Gageons que je me tiendrai sur le bord de mon abîme, bientôt, et que je ferai alors les pénitences nécessaires le cas échéant. Ou pas, et ma désolation de n’avoir strictement rien trouvé, ou retrouvé, aura raison de mes derniers souffles.
Prendre appui sur les grands me semble en attendant salvateur, tracer les référents, trier, établir des hiérarchies de valeur, plus que jamais, situer lucidement la sienne propre et fort de cet ensemble, travailler à transmettre en dessous et se hisser au dessus.
Je me disais peu ou prou la même chose, alors que noyée dans les sept cent pages de cet American Black Box maudit, je peinais à mâcher. Je dois continuer, je dois trouver le noyau central, comprendre l’agencement. Pourquoi. Saisir ce que je sais déjà, en proportion de ce qu’il m’apprend, constater la progression. Sommes-nous alors vraiment en guerre ? Idiote, tu le sais depuis tes 21 ans.
« Le 11 septembre de l’An de Grâce deux mil un, Oussama Ben Laden nous donna un enseignement valable pour les siècles des siècles, et jusqu’à notre extinction finale au cœur du brasier d’un soleil devenu géante rouge, dans 4,5 milliards d’années : il n’existe plus aucune guerre qui soit LOCALE. » ABB, p 378.

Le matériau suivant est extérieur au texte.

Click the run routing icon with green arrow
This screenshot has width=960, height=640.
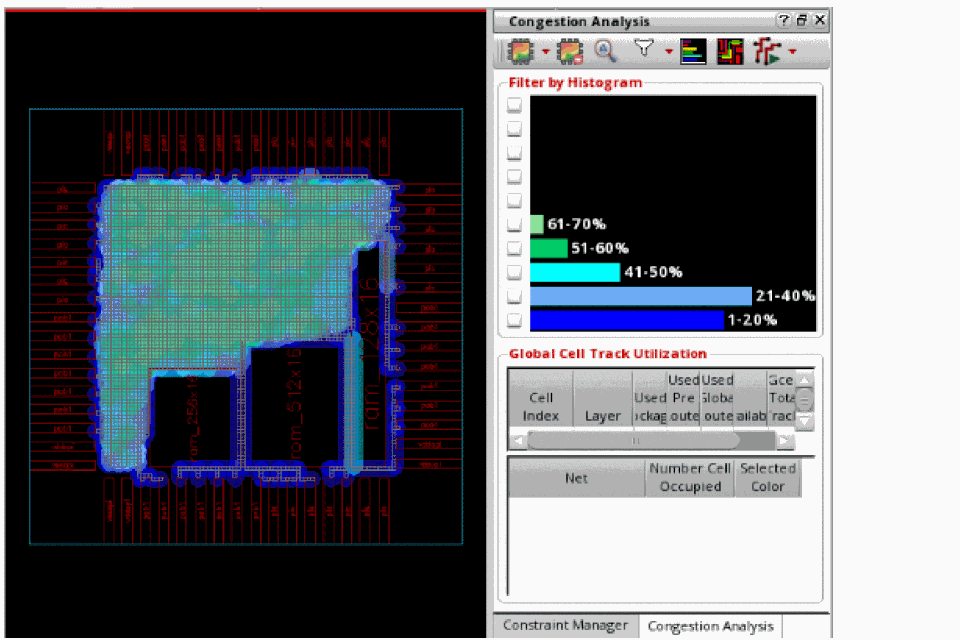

Mais quel but personnel, autre que christiquement suicidaire, poursuivait donc Dantec quand il tentait de nous asperger d’essence et de lancer l’allumette à longueur de démonstration de la nocivité de nos bougres musulmans entassés dans une misère somme toute de plus en plus commune ? Endurait-il sa Passion, attirait-il à lui les avions pour que nous ayons le temps d’évacuer des lieux condamnés à une destruction imminente ?
« On lit mieux Dantec que lui-même n’écrit » me dit-on, un peu salaud. Oui, mais. Non. Il y a quelque chose de puissant, il n’est peut-être pas totalement au courant de ce qu’il produit, il en convient d’ailleurs, certes, mais, il y a toujours eu quelque chose, chez Dantec, de pénible, de tragique, un ersatz de superbe, une ébauche de foudroyant, et les pierres ne cessent de s’entrechoquer dans l’inadmissible, et l’incendie de s’éteindre sous la pluie battante. J’aime ce Dantec endurant, têtu, illisible, allez comprendre.

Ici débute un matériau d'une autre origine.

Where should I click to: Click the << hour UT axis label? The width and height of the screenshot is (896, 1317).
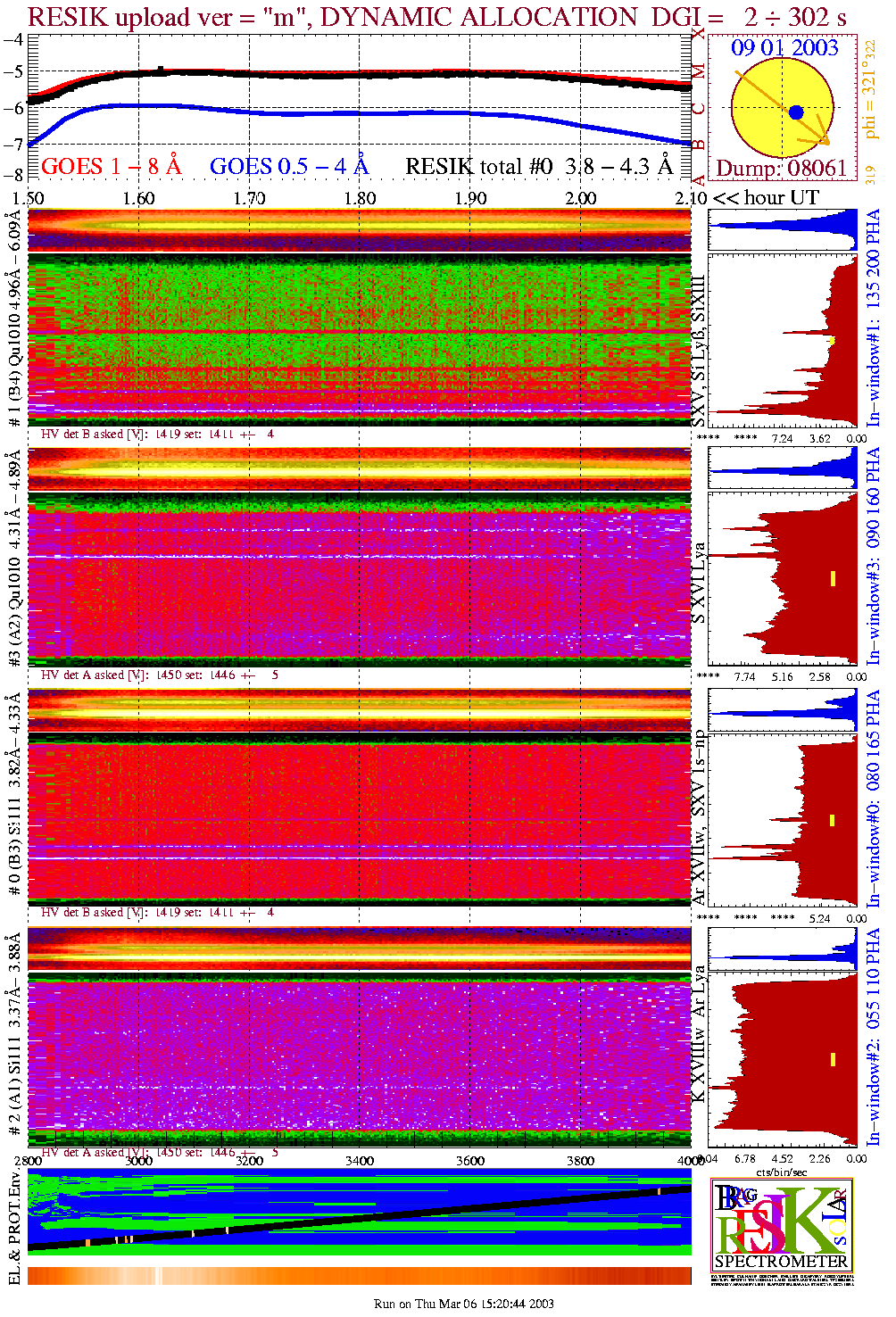[766, 198]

Trois ans après parution, d’ailleurs, quoi ? Ce désespérant rien, qui n’en finit de grandir, de pourrir lentement, oh non, pas de bombes par chez nous, mon cher, « We are not afraid » comme ils disent outre-manche hein, ben tiens, seulement ce long pourrissement, qui se traduit par de plus en plus d’exils et de conversions de complaisance. Partout. Et le retour d’une peur lancinante, moins aiguë, celle qui nous inquiète de nous trouver trop loin de la dernière catastrophe, qui devra donc, et de façon imminente venir à nouveau frapper qui, quand… et en ce qui me concerne, cette mélancolie poignante du front, cette admiration de l’armée israélienne qui voit la femme ne pas abandonner le sale boulot à son homme exclusivement en attendant, grosse et aigrie, de repeupler une terre sale de futurs cadavres. L’impression que la guerre même nous échappe, qu’aucun bubon jamais ne se vide. Frustration. Epuisement des réserves, des forces.

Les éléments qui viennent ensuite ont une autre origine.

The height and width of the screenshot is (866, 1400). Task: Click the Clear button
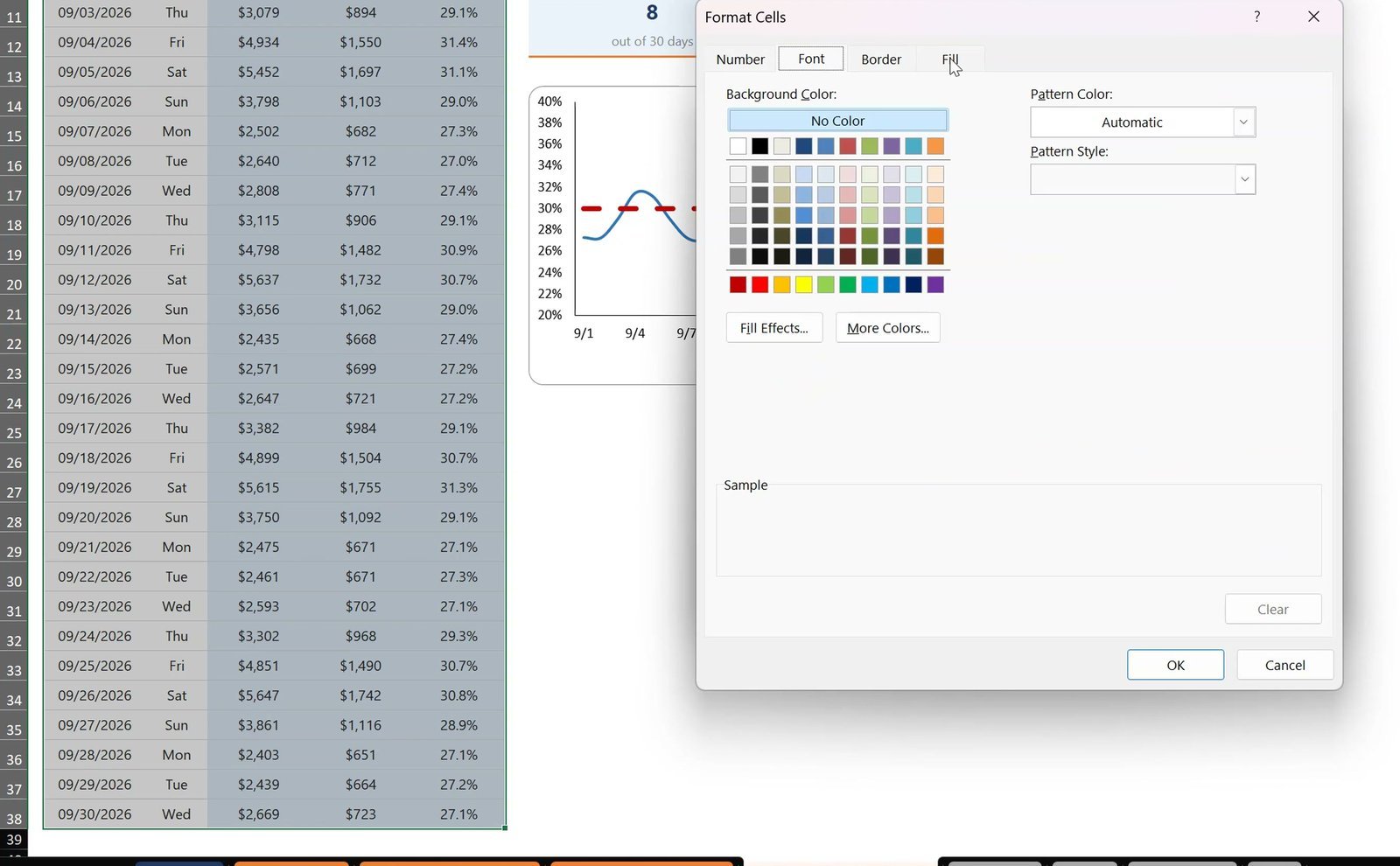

Ils traverseront une terre de zombies qui ne relèveront même plus les yeux de leurs « réseaux sociaux », ils frapperont une fois. Il ne restera rien. Les meilleurs seront saufs, car déjà partis.
Je suis embourbée dans le marais des pensées fuligineuses d’un converti catastrophiste, et le pire, c’est qu’au bord même de l’asphyxie, je continue. Je dois savoir. Je n’ai pas le choix. « Pardonnez-leur, hein, ils ne savent plus ce qu’ils font, de toute façon.